Other Parts Discussed in Thread: TM4C129XNCZAD

Is possible to use TM4C129XNCZAD to control TFT LCD 10'' WSVGA (V:1024 lines, H:600 pixels)?
I can't find in datasheet any information about maximal resolution.

  • The answer here is "maybe". Unfortunately there are a lot of variables involved so I would need a fair bit more information before I could give you a straight "yes" or "no".

    1. What refresh rate do you need to drive the display at (50Hz, 60Hz, 75Hz)?

    2. What color depth do you need the frame buffer to be (1bpp, 4bpp, 8bpp, 16bpp)?

    3. What kind of redraw rates will your application require (simple HMI with a few buttons or full screen animation)?

    The LCD controller can, technically, handle displays up to 2Kx2K pixels but the bottleneck is pretty much always accessing the SDRAM across the EPI interface. If you have an application which needs to drive a large display but doesn't need to draw too many graphics too quickly (for example, a typical HMI with a collection of buttons and a few indicators over a static background), that will possibly work whereas, if you are trying to display fast animation, you may find that you don't have enough memory bandwidth to both write the pixels you need and refresh the display.

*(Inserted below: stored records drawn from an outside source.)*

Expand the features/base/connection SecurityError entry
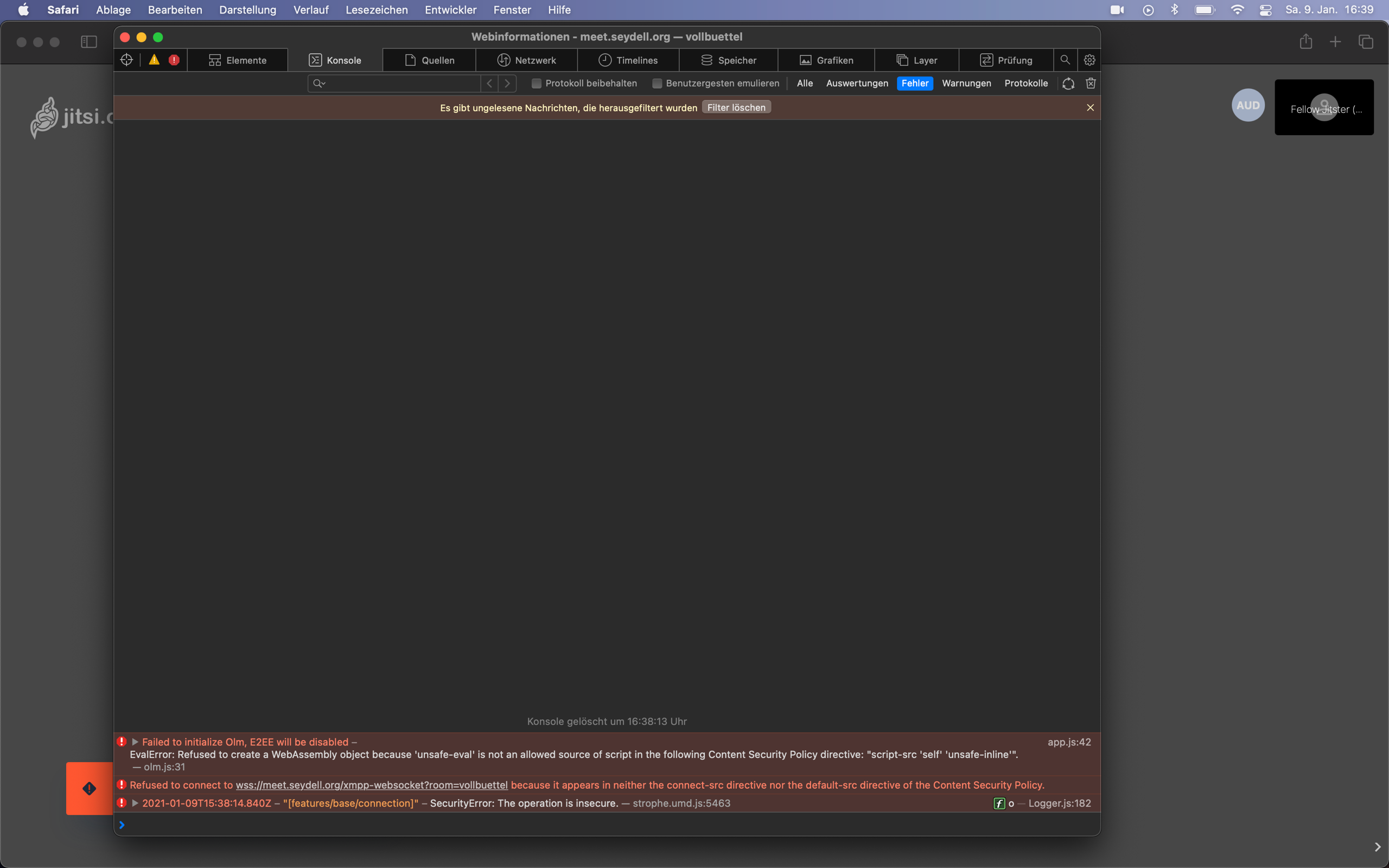 click(x=136, y=803)
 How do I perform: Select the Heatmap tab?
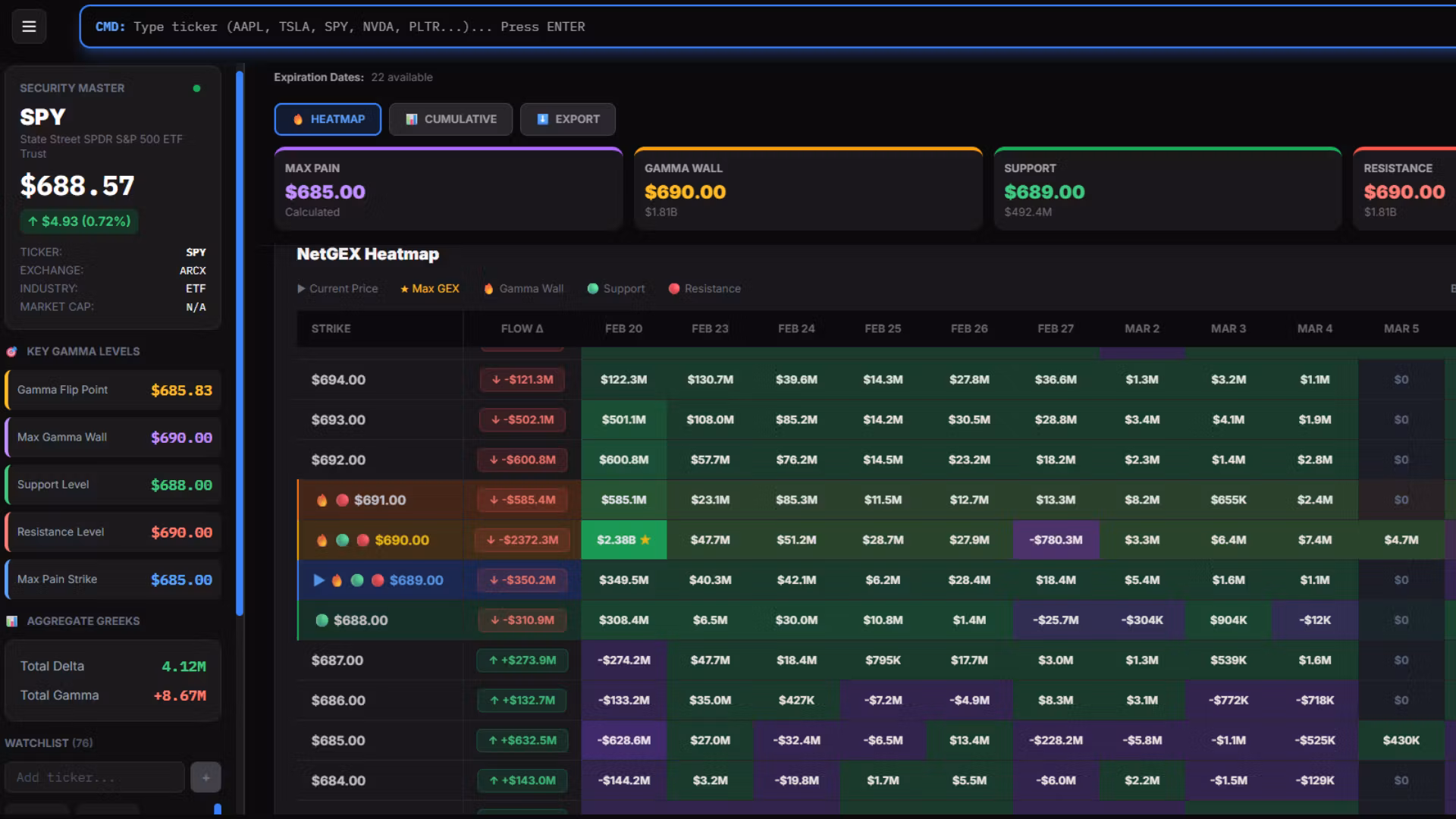pyautogui.click(x=328, y=119)
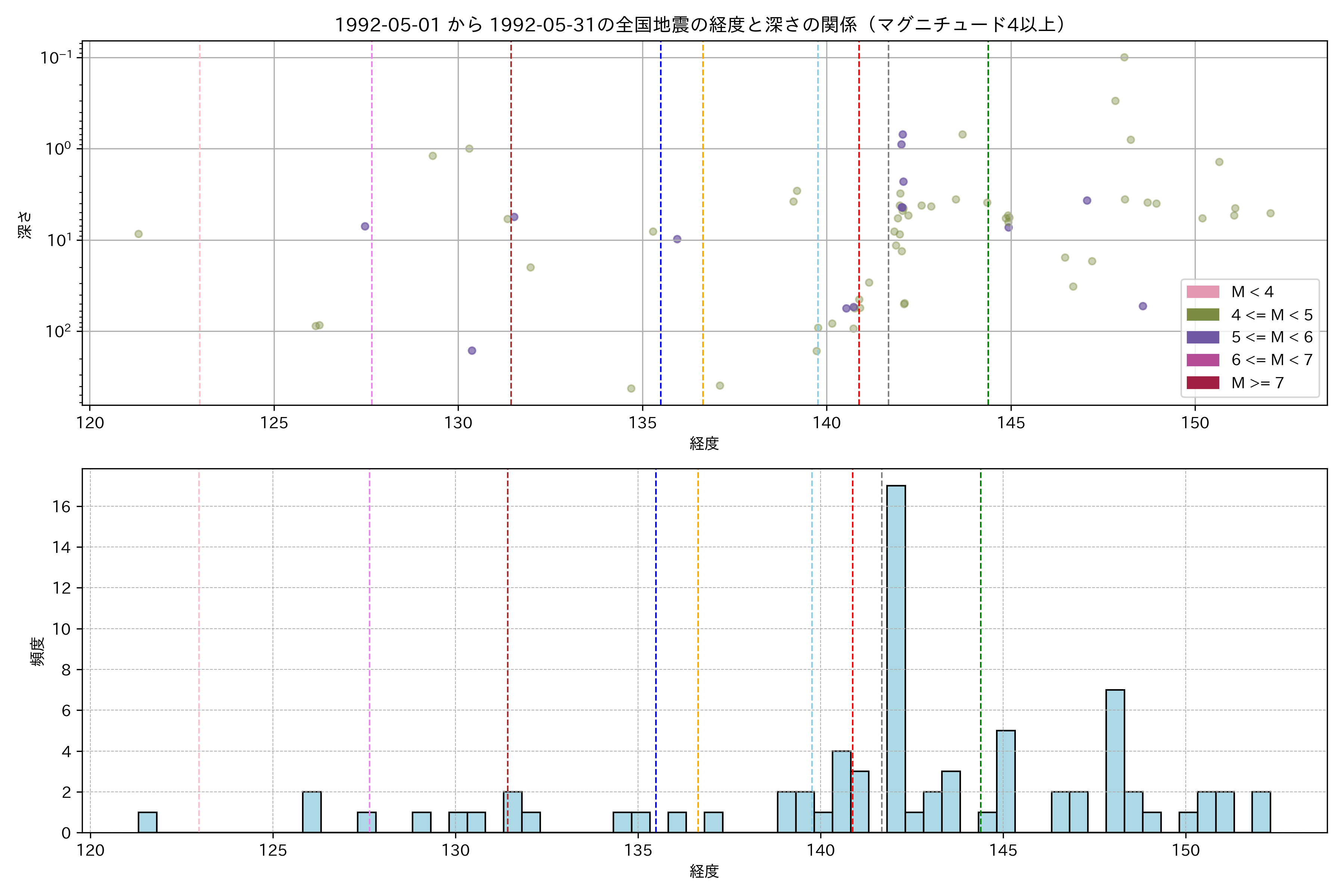Click the chart title text at the top
This screenshot has height=896, width=1344.
(x=700, y=25)
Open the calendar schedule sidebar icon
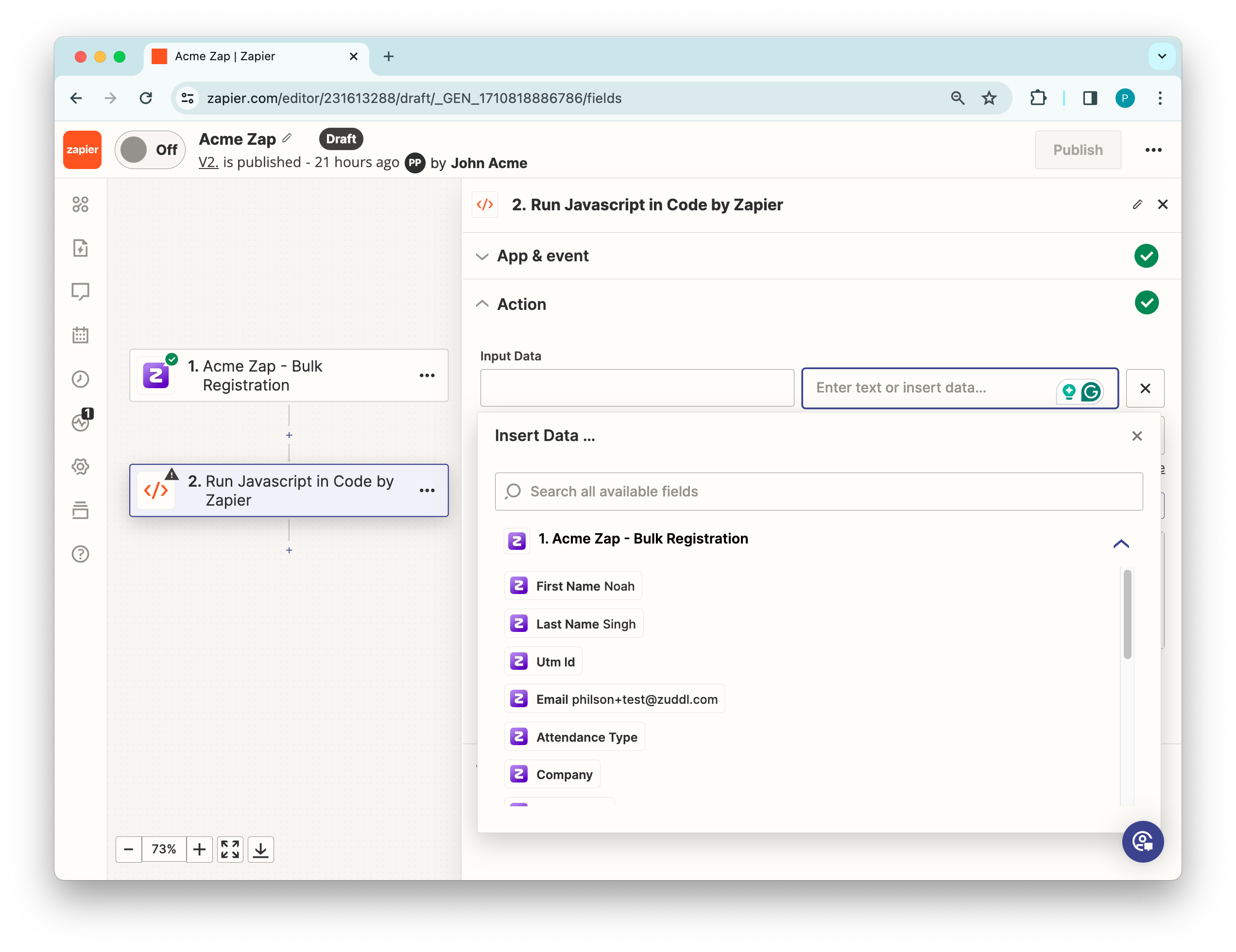 (x=80, y=335)
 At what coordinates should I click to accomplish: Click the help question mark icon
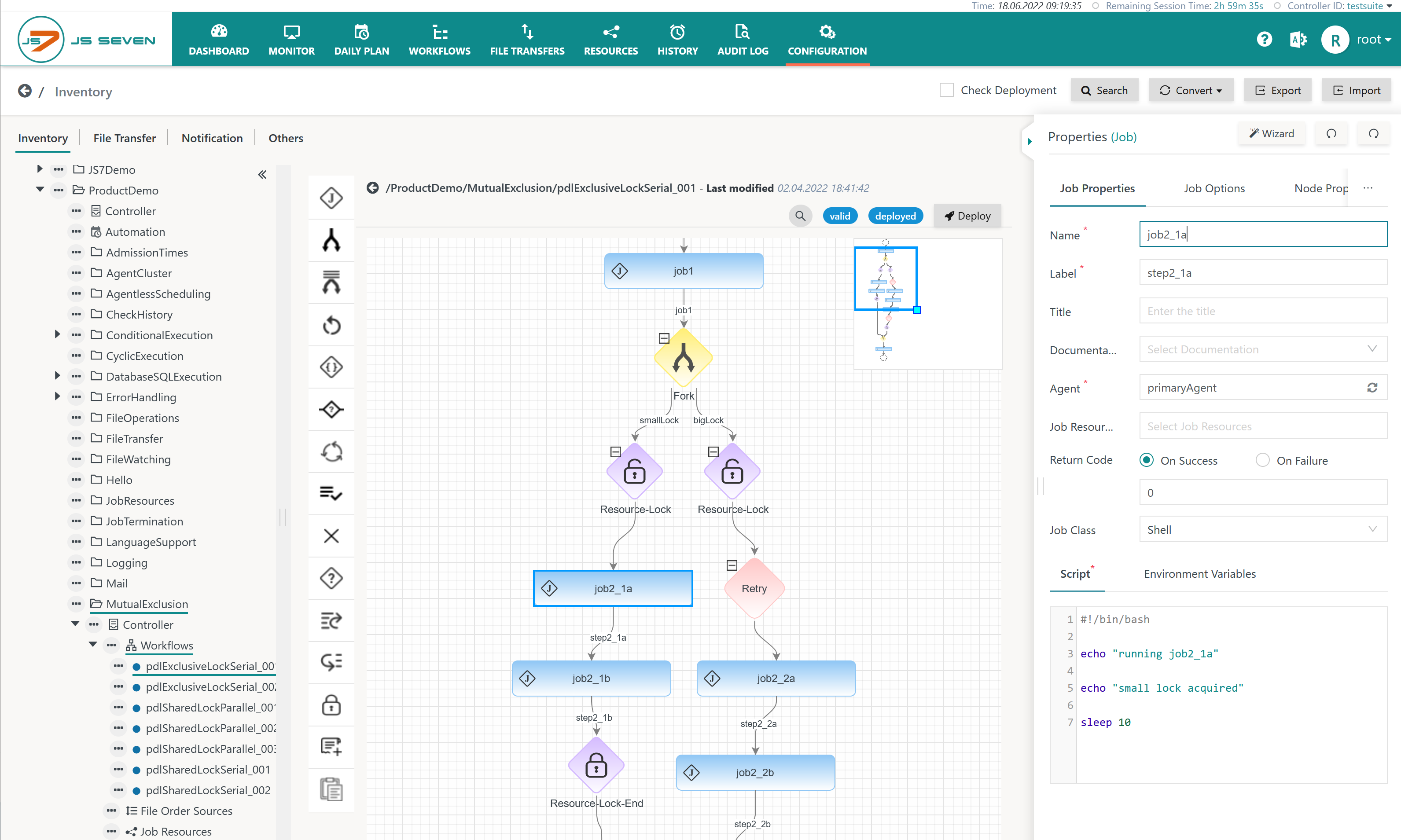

    In our testing, we've not yet tried anything about 800x480. Using an 8bpp frame buffer and assuming 60Hz refresh rate, your display is going to need somewhere around 40MBps just to refresh or about 40% of the bandwidth available on the EPI when running at 50MHz. If you need a 16bpp frame buffer, I would guess that it becomes impractical because 80% of your bandwidth would be used up just for refresh leaving the CPU very little bandwidth to use to draw pixels into the frame buffer.

    PS: This all assumes that your display uses a raster (VSYNC/HSYNC/DATA/CLOCK) interface and doesn't have an onboard frame buffer and controller, of course. If it does have an onboard controller and buffer, then none of this applies and it is more likely that you could use it successfully assuming, of course, that you can interface it to the TM4C129 part.